:: 課題の指示 ::
**1)** 抜粋本文から、「それでも、みな共産革命を信じ」から「は国務院副総理まで昇格した。」までを、両端を含めて一字一句違えずに書き写してください。
**2)** 抜粋本文について、次の問いに答えてください。
(a) 方言がほとんど通じないほどだと述べられている2つの省はどこですか。
(b) 中華人民共和国成立後、習仲勲はどの職まで昇格しましたか。
(c) 陝西省北部の地元の人びとが皆歌っていたという民謡の名前は何ですか。

:: 抜粋本文 ::
>>>>>
北方共産党幹部たちの謎の死に触れた小説

北方共産党と南方共産党の2つの派閥は3年まであまり接点がなかった。加えて、中国の地域差は大きく、陝西省と湖南省の方言はほとんど通じないほどだ。

それでも、みな共産革命を信じていたので、北方共産党は逃亡してきた毛沢東ら南方共産党のメンバーを受け入れたのである。

しかし、しばらく経つと習仲勲だけを残して、劉志丹など他の北方共産党幹部たちが相次いで偉の死を遂げた。やはり、北方共産党のトップだから習仲勲だけは生き残らせたのだろう。中華人民共和国成立後も習仲勲は国務院副総理まで昇格した。

1960年代初期に、小説『劉志丹』が出版された。それは陝西省共産党がいかに革命を成し遂げたかという内容だった。出版直後、毛沢東の下で情報部長を務め、党内のスパイ摘発で工作を数多く仕掛けた康生こうせいらが、毛に「この小説が広まるのはまずい」と会議中にメモを渡した。

劉志丹
劉志丹(画像=PD China/Wikimedia Commons

メモを見た毛は即座に「小説を利用して党に反対する人間が新たに現れた」と発言した。その直後に習仲勲は失脚した。

というのも、その小説『劉志丹』の中で北方共産党幹部たちの謎の死に触れていたのだ。要するに、北方共産党が受け入れたにもかかわらず、権力を握りたい南方共産党が暗殺を仕掛けたという物語だ。全員を殺すと地元の反発も強まるから、習仲勲だけは残したというわけだ。

毛沢東から文化大革命を引き継ぐ習近平

父の故郷に下放された習近平は、陝西省の地元農民から温かく見守られて成長した。下放先で共産党党員となり、党支部書記を務めるなど出世をしていく。私は陝西省北部で農村調査をしたことがあるが、中国でも極貧の地域である。

地元の人びとは皆「劉志丹」という民謡を歌い、「毛沢東はこの地で反攻のきっかけを得たのに、『皇帝』の座に就いたら見向きもしない恩知らずだ」と証言していた。そのため、習近平を強力に支えたのだ。
<<<<<
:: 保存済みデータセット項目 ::
>>>>>
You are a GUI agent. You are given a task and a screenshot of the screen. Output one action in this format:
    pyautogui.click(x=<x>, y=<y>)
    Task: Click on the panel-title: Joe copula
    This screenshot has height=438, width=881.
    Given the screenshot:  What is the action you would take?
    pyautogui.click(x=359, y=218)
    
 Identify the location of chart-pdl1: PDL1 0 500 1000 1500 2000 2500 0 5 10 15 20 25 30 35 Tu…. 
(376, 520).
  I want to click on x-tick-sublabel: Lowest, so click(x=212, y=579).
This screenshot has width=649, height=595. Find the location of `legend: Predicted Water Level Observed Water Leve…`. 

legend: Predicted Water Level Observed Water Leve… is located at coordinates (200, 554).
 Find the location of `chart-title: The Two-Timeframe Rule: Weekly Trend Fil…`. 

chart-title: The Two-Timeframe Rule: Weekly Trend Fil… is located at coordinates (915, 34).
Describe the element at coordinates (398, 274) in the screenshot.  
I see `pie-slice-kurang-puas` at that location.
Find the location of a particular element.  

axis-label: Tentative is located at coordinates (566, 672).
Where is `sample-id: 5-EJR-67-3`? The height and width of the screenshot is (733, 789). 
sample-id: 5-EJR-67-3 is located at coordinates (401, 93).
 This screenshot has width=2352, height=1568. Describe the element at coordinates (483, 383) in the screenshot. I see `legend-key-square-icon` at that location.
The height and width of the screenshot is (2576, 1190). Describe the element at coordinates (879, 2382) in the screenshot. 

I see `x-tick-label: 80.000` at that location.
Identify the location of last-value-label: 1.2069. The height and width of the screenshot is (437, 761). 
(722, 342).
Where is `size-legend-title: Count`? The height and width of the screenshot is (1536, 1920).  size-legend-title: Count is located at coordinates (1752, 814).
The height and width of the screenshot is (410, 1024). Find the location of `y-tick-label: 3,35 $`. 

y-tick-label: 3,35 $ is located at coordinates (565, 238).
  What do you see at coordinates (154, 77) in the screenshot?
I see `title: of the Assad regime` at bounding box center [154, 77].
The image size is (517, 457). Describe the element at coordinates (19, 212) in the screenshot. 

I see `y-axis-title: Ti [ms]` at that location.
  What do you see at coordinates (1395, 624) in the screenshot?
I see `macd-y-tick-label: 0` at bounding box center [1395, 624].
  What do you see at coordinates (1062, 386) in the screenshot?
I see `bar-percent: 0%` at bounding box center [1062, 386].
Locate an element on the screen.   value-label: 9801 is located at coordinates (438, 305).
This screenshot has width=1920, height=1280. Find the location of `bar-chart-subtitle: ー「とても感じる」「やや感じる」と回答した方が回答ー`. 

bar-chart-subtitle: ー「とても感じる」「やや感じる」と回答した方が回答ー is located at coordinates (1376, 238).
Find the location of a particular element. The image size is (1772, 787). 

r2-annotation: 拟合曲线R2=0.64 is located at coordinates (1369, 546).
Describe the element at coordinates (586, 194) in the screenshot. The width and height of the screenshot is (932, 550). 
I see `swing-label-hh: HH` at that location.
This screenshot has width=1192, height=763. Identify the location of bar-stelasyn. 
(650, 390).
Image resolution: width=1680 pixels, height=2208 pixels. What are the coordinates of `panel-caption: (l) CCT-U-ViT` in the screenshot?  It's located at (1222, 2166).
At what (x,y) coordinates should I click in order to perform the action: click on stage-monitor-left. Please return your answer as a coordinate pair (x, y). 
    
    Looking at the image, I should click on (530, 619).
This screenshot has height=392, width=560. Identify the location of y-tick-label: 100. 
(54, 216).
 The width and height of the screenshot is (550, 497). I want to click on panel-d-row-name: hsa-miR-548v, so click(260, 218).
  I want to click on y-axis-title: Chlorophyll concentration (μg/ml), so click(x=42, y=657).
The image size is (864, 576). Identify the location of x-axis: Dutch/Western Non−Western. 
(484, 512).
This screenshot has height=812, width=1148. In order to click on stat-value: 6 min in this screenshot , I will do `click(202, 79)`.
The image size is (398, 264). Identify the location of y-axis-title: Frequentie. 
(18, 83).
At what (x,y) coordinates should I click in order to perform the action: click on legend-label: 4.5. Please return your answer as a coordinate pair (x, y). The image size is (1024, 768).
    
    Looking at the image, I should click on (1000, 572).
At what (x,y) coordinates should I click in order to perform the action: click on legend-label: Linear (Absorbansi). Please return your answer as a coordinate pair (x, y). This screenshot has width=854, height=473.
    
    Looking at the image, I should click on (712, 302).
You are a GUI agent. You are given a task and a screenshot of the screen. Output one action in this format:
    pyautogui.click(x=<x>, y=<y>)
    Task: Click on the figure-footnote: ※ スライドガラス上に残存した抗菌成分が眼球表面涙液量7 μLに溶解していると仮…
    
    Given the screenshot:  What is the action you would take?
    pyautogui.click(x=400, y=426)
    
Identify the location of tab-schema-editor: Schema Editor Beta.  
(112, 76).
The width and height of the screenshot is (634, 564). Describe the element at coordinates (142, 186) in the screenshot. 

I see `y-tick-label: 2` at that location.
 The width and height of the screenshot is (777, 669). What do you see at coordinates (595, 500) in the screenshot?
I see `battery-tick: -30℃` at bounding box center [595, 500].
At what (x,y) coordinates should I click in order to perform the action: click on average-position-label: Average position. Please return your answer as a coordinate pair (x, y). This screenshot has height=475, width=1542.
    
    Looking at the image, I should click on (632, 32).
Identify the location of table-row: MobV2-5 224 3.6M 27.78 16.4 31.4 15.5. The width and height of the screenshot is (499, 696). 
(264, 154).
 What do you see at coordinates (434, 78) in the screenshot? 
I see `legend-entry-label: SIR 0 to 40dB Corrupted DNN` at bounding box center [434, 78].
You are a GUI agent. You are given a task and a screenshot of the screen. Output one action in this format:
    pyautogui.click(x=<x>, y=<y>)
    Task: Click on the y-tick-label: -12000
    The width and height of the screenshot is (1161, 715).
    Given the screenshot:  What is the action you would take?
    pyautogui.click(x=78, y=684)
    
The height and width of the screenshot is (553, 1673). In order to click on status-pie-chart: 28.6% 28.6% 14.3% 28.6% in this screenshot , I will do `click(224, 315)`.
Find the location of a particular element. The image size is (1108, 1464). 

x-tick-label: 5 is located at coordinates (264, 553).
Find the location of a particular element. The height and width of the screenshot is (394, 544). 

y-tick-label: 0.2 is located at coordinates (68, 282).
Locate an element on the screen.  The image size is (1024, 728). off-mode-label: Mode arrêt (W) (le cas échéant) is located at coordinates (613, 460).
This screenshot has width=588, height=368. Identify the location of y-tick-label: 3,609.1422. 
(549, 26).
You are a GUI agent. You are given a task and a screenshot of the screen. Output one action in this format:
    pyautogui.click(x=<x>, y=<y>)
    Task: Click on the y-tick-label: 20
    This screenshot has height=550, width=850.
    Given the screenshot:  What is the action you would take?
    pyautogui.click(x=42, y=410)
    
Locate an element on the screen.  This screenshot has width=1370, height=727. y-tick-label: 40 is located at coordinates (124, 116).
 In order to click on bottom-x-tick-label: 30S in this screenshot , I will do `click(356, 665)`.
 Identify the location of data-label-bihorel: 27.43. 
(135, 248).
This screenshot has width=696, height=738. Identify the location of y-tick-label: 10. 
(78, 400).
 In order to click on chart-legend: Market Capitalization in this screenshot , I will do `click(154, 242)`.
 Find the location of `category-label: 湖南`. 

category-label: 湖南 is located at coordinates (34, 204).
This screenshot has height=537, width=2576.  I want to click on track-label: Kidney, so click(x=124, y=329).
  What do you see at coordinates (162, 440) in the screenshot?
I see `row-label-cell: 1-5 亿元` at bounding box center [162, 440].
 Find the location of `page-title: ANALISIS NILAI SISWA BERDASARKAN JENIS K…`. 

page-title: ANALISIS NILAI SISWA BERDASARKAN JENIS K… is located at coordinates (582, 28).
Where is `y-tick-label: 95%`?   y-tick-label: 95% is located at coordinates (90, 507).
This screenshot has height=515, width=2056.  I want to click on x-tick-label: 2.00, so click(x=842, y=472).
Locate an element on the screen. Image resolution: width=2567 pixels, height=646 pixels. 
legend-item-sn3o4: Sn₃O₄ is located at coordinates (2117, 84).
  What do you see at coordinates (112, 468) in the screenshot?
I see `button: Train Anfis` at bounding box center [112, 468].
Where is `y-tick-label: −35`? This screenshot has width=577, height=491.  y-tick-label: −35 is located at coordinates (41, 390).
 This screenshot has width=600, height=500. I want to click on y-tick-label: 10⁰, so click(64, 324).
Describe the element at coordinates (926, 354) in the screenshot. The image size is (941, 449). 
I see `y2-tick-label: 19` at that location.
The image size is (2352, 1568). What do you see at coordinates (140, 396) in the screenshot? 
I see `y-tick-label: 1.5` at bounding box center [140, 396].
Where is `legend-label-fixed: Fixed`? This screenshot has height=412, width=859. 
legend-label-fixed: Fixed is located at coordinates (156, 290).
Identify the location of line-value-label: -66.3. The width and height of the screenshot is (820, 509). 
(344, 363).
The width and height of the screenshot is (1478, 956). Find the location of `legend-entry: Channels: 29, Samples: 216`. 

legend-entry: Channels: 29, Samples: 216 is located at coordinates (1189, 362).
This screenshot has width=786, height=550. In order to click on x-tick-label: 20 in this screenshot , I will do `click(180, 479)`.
<<<<<
:: 解答一覧 ::
**1)**
それでも、みな共産革命を信じていたので、北方共産党は逃亡してきた毛沢東ら南方共産党のメンバーを受け入れたのである。

しかし、しばらく経つと習仲勲だけを残して、劉志丹など他の北方共産党幹部たちが相次いで偉の死を遂げた。やはり、北方共産党のトップだから習仲勲だけは生き残らせたのだろう。中華人民共和国成立後も習仲勲は国務院副総理まで昇格した。

**2)**
(a) 陝西省と湖南省
(b) 国務院副総理
(c) 「劉志丹」